A Friend of Fernando Poo,

20/08/2008 15:24:47
#2: The irony was that he was leery of contact with me afterwards because once Fannie started to pile down, he started worrying that my comments to him had been insider trading. I guess he couldn't get his head around the idea that I was interested in Freddie and Fannie as part of a hobby.
6

ubab,

20/08/2008 17:33:55
Hi A friend of Fernando Poo
When do you think it would be a good time to buy a property in Southern california Orange county considering the housing meltdown. Basically i want to figure a reasonable bottom time to buy it so that I get a good home and a good price.
7

A Friend of Fernando Poo,

20/08/2008 17:51:33
#6: Good question. If we could time the top of a bubble, we'd all get out the day before, and the top would move 24 hours back too. The problem of timing markets is hence a tricky one and by definition, since there's a buyer for every seller, at the very most, only half can get it right. Usually only a handful get it exactly right in a way that makes them rich. Sadly most people who make paper gains in the bubble, ride the bust down far enough to see it all vanish again.

Spotting bottoms of the big bubbles is perhaps easier, since prices usually trundle around the bottom far longer than they hang around the top. That said, I don't think anyone can put anything like a hard date on when it will be.

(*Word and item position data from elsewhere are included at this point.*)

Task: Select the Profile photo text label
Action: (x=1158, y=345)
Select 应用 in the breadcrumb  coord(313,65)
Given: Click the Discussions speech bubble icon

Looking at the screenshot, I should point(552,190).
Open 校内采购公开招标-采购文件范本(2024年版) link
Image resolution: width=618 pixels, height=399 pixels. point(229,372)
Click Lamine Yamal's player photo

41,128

For guidance though, in the larger credit bubbles, prices of the primary assets generally fall by around two-thirds from peak. More than that in the larger bubbles and less in the smaller ones. Helpfully, this is the largest credit bubble in history. Alternatively they retrace about two-thirds of the bubble in time, and this one started around when we came out of recession in 1982.

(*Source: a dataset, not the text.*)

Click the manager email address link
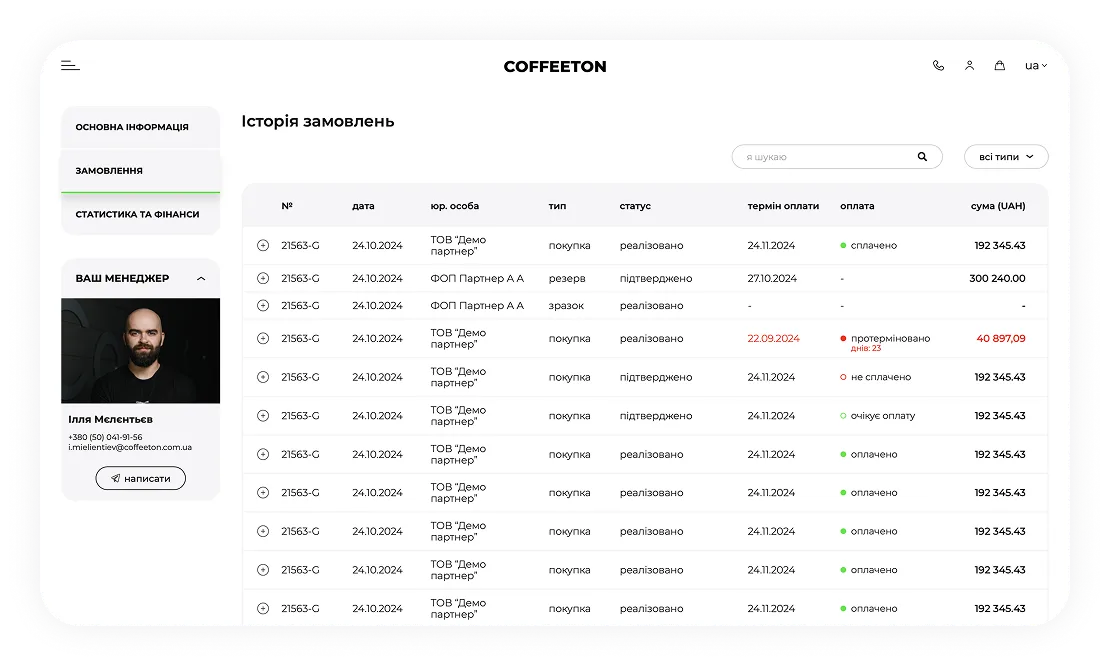 pos(130,448)
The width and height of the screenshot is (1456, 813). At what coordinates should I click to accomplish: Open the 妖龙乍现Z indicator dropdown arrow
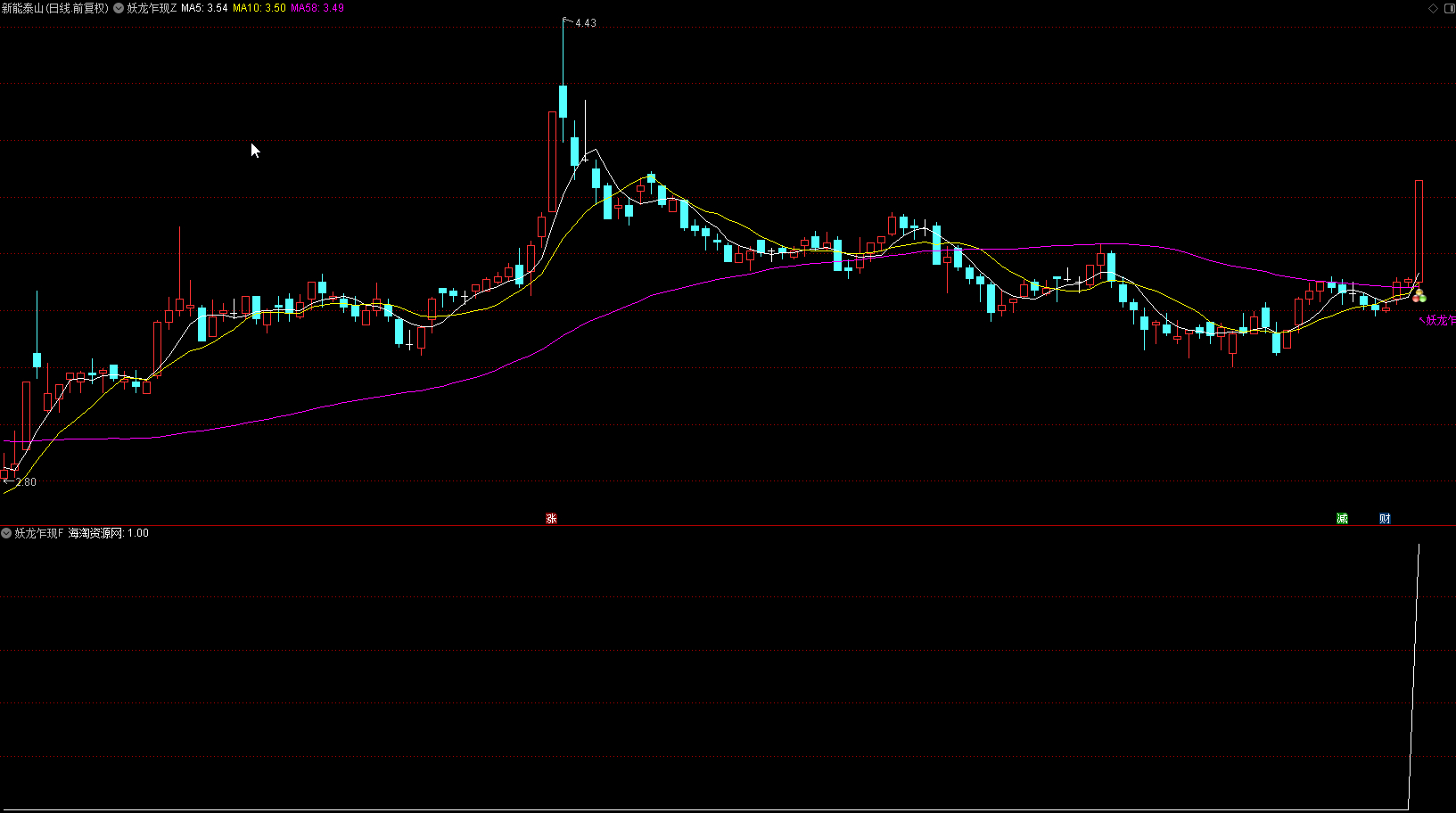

There are other markers of a bottom. Just as the bubble pops when the last bear capitulates, it will bottom when the final bull despairs that the bust will last forever. Prior to that there will be a "capitulation" where prices fall faster than before - the mirror of the final blowoff rise at the top.

There's also "credit revulsion" at the bottom, where people burned by debt refuse to countenance it again in their lives and lenders funds are so destroyed they cannot and will not offer credit.

The long and the short of it is that where the bubble drove prices up, you can expect stress sales at 50%, 67%, and if we're lucky, 90% discounts. The only caveat is that you'll need cash in hand to pick up a bargain.

Andrew Carnegie, one of the most successful Scottish investors, adopted this tactic to buy steel mills at 90% discount and never looked back.
8

A Friend of Fernando Poo,

20/08/2008 18:08:14
btw #6: If we go into deflation, which is a common result of large credit bubbles, then nominal house prices will fall at a rate which will astonish even those Californians who've seen 30% year-on-year falls already.

The Daily Telegraph had an article on Sunday indicating that M3 figures in the US are dropping at an extremely fast rate - something which may augur deflation some months from now.